Jeff Hill, the electronics technician aboard the Brown, is in charge of the myriad electronics systems aboard the ship. This includes not only the internet that we use to connect to our land-based colleagues, family, and friends (not to mention this blog!), but also the navigational systems, radar, radio communications, and all data storage systems onboard. Jeff has been aboard the Brown for 12 years and has worked for NOAA aboard various other vessels for the last three decades, at postings as far-flung as Alaska and Hawaii. A veteran of both electronics and marine work, he remembers when, before ships were equipped with satellite phones and internet, mariners would use ham radio to call home to their families. He enjoys the travels that come as part of the job, and he’s looking forward to visiting South America in the coming months.

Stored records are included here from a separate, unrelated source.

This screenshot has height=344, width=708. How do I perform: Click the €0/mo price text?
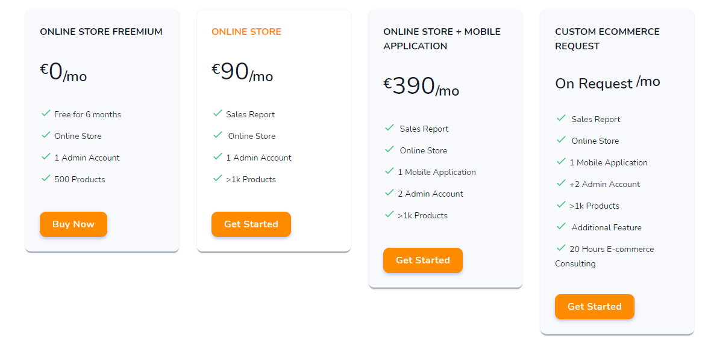63,72
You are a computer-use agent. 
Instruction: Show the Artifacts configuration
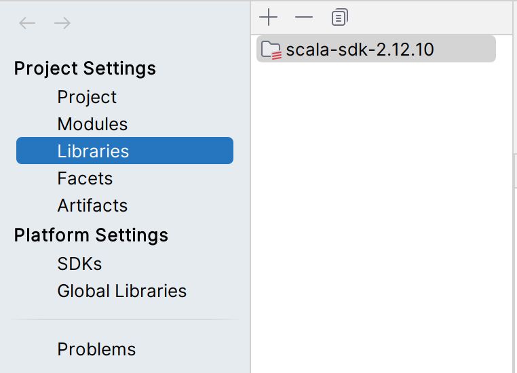coord(92,205)
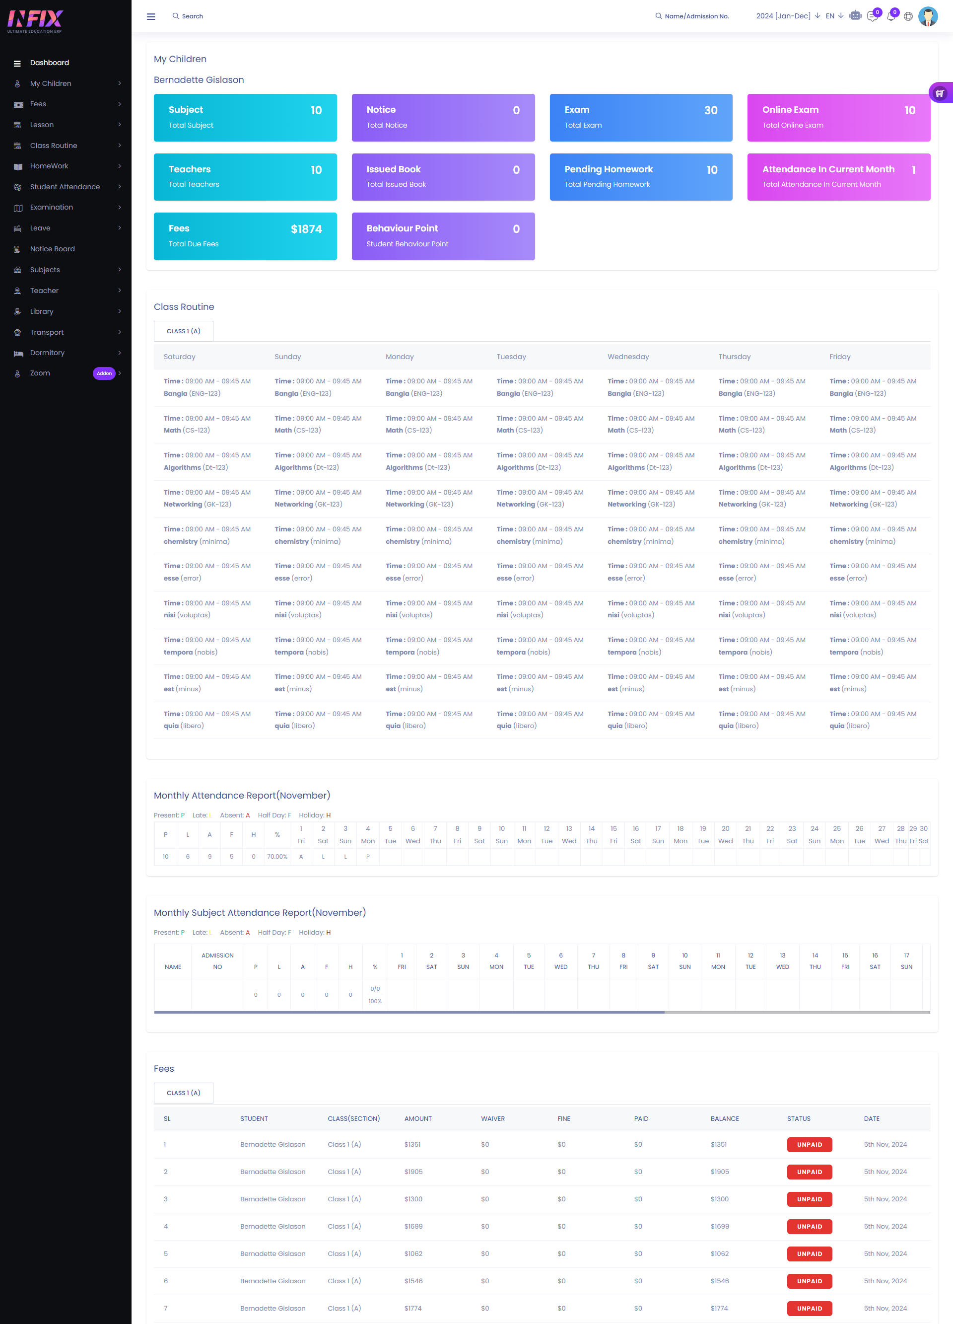The width and height of the screenshot is (953, 1324).
Task: Open the EN language dropdown
Action: pos(834,16)
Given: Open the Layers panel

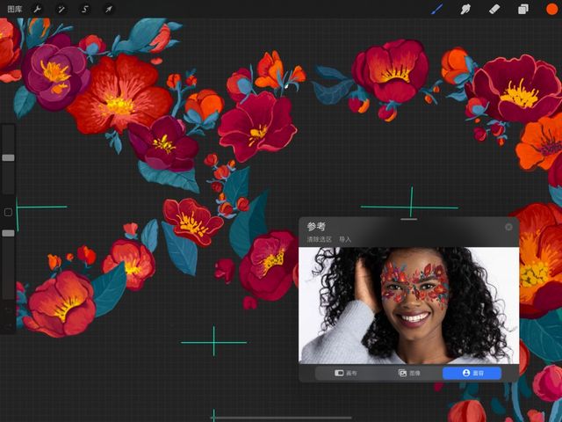Looking at the screenshot, I should click(x=522, y=9).
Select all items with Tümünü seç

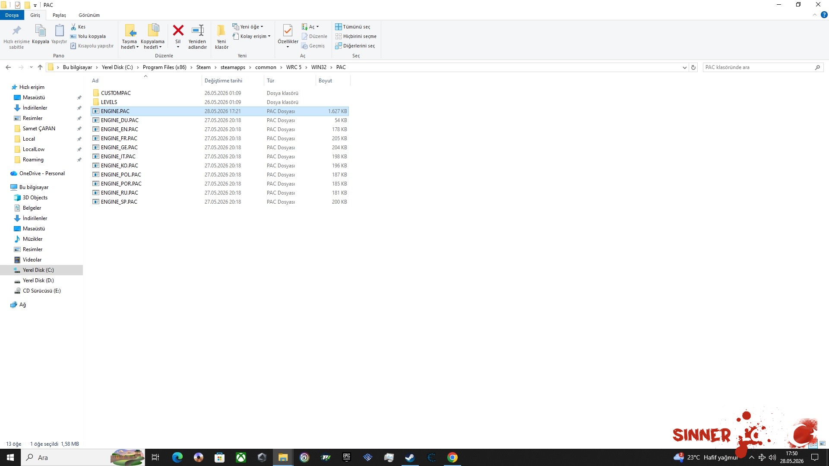pyautogui.click(x=353, y=27)
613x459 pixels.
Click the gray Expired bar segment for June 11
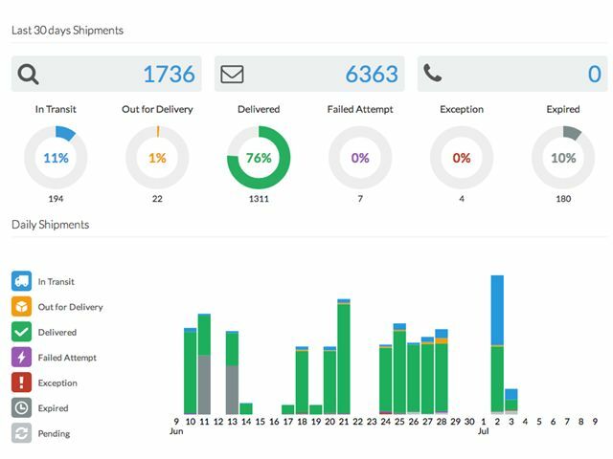(204, 384)
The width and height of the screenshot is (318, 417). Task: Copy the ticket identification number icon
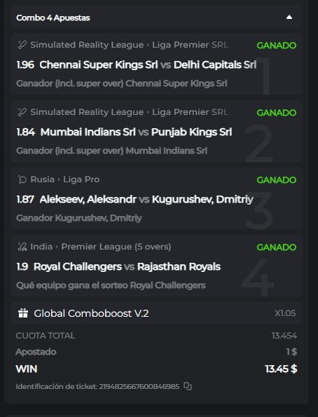[x=188, y=386]
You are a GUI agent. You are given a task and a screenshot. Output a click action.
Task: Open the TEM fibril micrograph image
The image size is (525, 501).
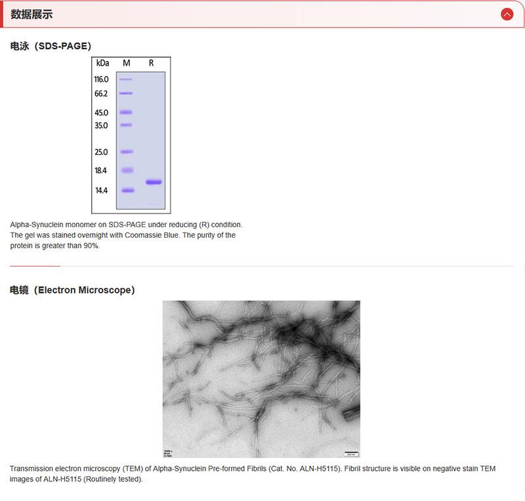[x=261, y=379]
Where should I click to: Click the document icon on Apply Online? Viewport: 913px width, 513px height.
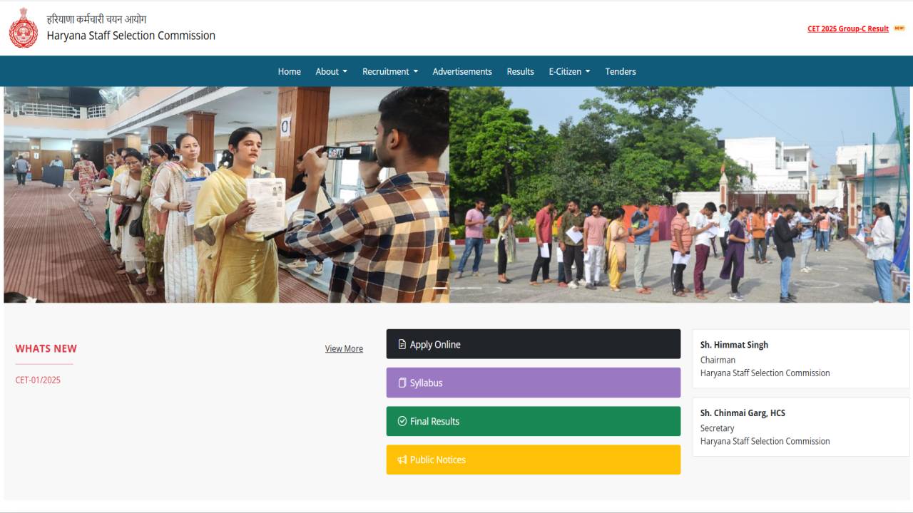(401, 343)
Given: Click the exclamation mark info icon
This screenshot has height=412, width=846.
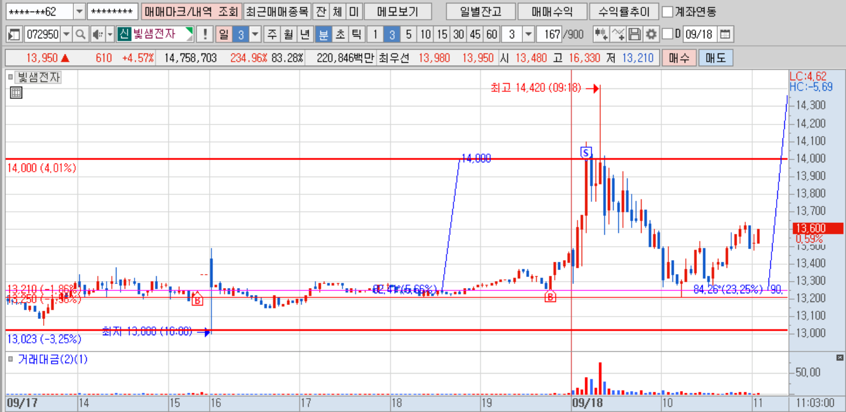Looking at the screenshot, I should click(x=204, y=34).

Josh Gunter prepares for a night of CTD casts and net tows. Photo Credit: Meghan Shea
The survey technicians are in charge of all scientific operations that require sampling. Survey technicians on this project supervise us during our deployments and recoveries of the CTD rosette and all nets. Josh Gunter, the Brown’s senior survey technician, has served on NOAA ships for the last nine years and joined the crew of the Brown last October. Prior to that, he served as a survey technician aboard the NOAA Ship Bell M. Shimada. Josh has a quick, wisecracking sense of humor, and he keeps those of us on night shift laughing and in good spirits, even in rough seas. He’s quite a storyteller, and when I ask him about his most memorable NOAA ship experiences, he tells me about how, during a previous posting, the ship he was on rescued a lost group of Cuban refugees whose small, homemade vessel had been pushed off-course. His favorite part of the job? The diversity of science and people aboard the ship. He enjoys taking part in the many different scientific projects and loves that every project involves a different set of surveys. He adds that the job comes with some great occupational perks: “We get to see some awesome sunsets and go to some amazing places. A lot of people pay to go whale-watching; it’s just part of our day-to-day experience out here.”
Finally, all operations on the Brown would come to a complete standstill (and we would all surely mutiny) if not for the work of the stewards, who keep the public spaces aboard the ship clean and who cook three delicious meals each day for the 58 people aboard. Their workday begins at 5:00 AM each morning and does not end until the last dishes from dinner have been cleaned. Emir Porter, who serves as second cook, has been stationed aboard the Brown for four years, his first posting as a NOAA mariner. While other crewmembers cite traveling as their favorite part of the job, Emir says that his coworkers are what make the job fun. (For the record, I absolutely believe it: the stewards seem to always be engaged in laughter and lively conversation while preparing meals in the galley.) What is he looking forward to the most in the coming months aboard the ship? Traveling to Charleston, South Carolina, the ship’s home port, and seeing family.
After all, there’s no place like home, especially when your job is on the high seas.